■ **What you should do**:
Count the lines in the records below that contain the string "export", treating uppercase and lowercase as distinct. Reply with the number alone.

■ **Extracted records**:
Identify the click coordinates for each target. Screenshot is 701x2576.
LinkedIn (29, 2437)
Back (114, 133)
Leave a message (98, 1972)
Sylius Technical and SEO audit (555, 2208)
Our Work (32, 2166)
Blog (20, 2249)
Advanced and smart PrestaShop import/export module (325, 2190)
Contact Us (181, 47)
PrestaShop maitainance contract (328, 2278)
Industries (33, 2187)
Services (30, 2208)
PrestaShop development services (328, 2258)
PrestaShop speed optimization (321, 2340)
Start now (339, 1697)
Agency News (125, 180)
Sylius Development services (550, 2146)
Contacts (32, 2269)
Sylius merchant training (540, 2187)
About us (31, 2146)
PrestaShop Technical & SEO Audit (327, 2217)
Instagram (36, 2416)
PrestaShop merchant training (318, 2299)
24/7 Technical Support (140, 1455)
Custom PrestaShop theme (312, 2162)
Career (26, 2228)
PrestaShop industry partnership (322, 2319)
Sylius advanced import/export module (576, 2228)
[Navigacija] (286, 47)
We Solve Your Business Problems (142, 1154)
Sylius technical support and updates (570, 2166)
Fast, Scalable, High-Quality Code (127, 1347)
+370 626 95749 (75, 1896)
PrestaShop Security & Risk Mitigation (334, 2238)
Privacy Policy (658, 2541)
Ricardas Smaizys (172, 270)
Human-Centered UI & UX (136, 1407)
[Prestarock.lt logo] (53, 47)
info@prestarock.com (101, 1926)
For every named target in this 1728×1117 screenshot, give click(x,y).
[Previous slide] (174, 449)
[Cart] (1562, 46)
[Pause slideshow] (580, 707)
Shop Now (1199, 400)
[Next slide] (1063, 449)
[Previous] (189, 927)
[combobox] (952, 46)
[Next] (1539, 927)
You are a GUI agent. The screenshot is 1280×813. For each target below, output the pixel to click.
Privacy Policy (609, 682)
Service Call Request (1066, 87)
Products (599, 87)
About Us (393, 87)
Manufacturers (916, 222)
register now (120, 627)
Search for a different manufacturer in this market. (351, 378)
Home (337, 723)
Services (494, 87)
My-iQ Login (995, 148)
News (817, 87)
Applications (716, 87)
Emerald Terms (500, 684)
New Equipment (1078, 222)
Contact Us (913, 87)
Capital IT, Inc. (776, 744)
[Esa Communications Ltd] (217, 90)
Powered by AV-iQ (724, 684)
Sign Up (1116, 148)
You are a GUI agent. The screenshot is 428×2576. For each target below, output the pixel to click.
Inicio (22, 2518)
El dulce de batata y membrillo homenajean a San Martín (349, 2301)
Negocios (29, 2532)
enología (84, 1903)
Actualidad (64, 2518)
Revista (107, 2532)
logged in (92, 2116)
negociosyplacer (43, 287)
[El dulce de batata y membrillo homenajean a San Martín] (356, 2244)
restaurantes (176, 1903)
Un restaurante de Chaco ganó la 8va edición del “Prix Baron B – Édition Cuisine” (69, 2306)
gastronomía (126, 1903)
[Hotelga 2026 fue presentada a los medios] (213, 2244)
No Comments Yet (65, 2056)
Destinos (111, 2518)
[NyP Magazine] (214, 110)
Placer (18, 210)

■ **The output**:
2